- [TASK INSTRUCTIONS]: Find each of the lines below that contains the word "action", and copy those lines. Case counts.

Collected data entries

== Segment start ==

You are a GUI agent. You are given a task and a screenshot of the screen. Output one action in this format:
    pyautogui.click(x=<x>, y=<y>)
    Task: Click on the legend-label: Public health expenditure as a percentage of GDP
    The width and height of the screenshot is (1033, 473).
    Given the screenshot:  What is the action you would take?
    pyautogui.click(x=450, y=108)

== Segment end ==

- [TASK SOLUTION]:
You are a GUI agent. You are given a task and a screenshot of the screen. Output one action in this format:
    Given the screenshot:  What is the action you would take?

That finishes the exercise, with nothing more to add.